Autogazette: Ihre Kritik an der Umsetzung geht aber noch weiter…

Lottsiepen: …ja, denn das, was jetzt beschlossen wurde, ist ein Kompromiss. Daran waren die Regierungen, die Autoindustrie, die Autoclubs und die Reifenhersteller beteiligt. Alles dauerte viel zu lang. Und die Regelung ist zu kompliziert. Wir hätten uns ein klares Spritverbrauchslabel gewünscht mit einer Zusatzinformation zum Lärm. Der Wet Grip deckt nur einen Sicherheitsaspekt ab. Unsichere Reifen sollten schlicht verboten werden. Aber jetzt haben wir eine Entscheidung und nun ist die Zeit zu handeln. Der VCD fordert, dass die Reifenhersteller das Label schnell einsetzen.

Einsparnis durch weniger Verbrauch

Autogazette: Gehen mit diesem Label nicht auch höhere Reifenkosten einher?

Lottsiepen: Nein, denn durch die Spritersparnis spare ich letztlich Geld ein, auch wenn ich zuvor etwas mehr für einen effizienten Reifen bezahlen musste.

Autogazette: Wenn man ein solches Label einführt, muss auch geklärt sein, wie man die Umsetzung kontrolliert und wie man eine Nichteinhaltung sanktioniert. Gibt es da schon Regelungen?

Lottsiepen: Nein, die gibt es noch nicht. Wir befürchten auch hier, dass es ein Hauen und Stechen geben wird und das Bundeswirtschaftsministerium es auf die Länder schiebt. Es ist jetzt genügend Zeit da, dass ein vernünftiger Kontrollmechanismus eingeführt wird. Verbraucherschutz bringt nur dann etwas, wenn auch kontrolliert wird.

Kritik an Herstellern

Autogazette: Tun die Reifenhersteller bereits heute genug, um den Kunden effiziente Reifen anzubieten?

Lottsiepen: Nein, das tun sie nicht, sonst hätte sie den «Blauen Engel» genutzt.

Autogazette: Warum hat er sich nicht durchgesetzt?

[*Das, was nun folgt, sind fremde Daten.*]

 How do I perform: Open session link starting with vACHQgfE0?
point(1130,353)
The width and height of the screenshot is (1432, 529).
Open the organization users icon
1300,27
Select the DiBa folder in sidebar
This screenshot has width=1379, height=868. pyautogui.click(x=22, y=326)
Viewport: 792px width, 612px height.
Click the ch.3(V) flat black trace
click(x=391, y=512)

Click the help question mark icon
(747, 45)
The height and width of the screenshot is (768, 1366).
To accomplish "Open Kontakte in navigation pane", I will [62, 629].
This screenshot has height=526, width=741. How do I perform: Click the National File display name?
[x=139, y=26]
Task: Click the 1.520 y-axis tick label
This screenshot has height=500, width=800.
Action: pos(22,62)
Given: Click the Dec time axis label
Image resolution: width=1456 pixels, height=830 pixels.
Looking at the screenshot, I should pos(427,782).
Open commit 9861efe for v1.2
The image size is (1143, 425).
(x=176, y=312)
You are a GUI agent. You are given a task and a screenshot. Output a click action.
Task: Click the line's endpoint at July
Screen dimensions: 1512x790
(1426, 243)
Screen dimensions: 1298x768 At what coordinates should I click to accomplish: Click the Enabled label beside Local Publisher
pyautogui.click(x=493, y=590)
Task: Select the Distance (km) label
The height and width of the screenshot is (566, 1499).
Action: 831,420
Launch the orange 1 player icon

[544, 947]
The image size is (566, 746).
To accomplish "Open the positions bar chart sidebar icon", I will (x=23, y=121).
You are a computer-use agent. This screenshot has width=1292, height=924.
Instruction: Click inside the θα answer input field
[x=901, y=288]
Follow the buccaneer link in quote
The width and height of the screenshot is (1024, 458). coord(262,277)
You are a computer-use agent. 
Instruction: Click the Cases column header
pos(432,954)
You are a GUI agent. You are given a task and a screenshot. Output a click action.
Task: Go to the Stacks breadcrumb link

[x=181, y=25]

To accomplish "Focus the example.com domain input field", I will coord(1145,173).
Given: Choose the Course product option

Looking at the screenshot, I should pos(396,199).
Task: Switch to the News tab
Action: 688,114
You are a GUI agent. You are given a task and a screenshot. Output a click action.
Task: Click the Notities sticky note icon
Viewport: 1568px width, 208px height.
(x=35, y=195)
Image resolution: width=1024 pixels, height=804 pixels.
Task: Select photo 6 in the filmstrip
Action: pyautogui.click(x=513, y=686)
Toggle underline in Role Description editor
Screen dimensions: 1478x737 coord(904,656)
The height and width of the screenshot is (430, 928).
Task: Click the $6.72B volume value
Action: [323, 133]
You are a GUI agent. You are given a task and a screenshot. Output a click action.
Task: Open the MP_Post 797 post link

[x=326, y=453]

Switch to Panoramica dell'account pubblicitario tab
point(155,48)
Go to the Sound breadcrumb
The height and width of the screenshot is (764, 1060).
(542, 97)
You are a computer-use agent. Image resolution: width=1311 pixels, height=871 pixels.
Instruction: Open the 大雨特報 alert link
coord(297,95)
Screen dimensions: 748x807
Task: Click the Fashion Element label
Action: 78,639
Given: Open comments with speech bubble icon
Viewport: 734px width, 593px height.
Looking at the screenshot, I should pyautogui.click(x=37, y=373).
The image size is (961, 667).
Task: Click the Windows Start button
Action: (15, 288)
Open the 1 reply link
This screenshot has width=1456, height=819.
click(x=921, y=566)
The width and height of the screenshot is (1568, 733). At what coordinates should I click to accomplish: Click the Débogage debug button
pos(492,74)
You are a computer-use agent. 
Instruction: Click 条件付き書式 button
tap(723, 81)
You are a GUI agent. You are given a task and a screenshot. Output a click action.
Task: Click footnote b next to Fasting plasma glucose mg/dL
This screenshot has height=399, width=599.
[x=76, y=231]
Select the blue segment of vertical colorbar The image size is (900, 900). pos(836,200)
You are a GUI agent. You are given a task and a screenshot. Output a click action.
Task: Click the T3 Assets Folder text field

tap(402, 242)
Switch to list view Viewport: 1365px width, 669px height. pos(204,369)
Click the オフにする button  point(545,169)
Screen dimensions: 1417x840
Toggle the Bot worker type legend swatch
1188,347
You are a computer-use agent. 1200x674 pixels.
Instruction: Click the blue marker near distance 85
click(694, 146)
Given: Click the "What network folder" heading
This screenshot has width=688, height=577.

Lottsiepen: Die Reifenhersteller hatten erst konstruktiv bei der Festlegung der Kriterien für den Blauen Engel mit gearbeitet, sich dann aber aus dem Prozess zurückgezogen und Informationen vorenthalten. Bis auf wenige Ausnahmen hat niemand den Blauen Engel beantragt. Im Rückblick kann man dies als ein Informationsverweigerungskartell gegenüber dem Verbraucher bezeichnen. Auch deshalb brauchen wir die verbindliche EU-Richtlinie.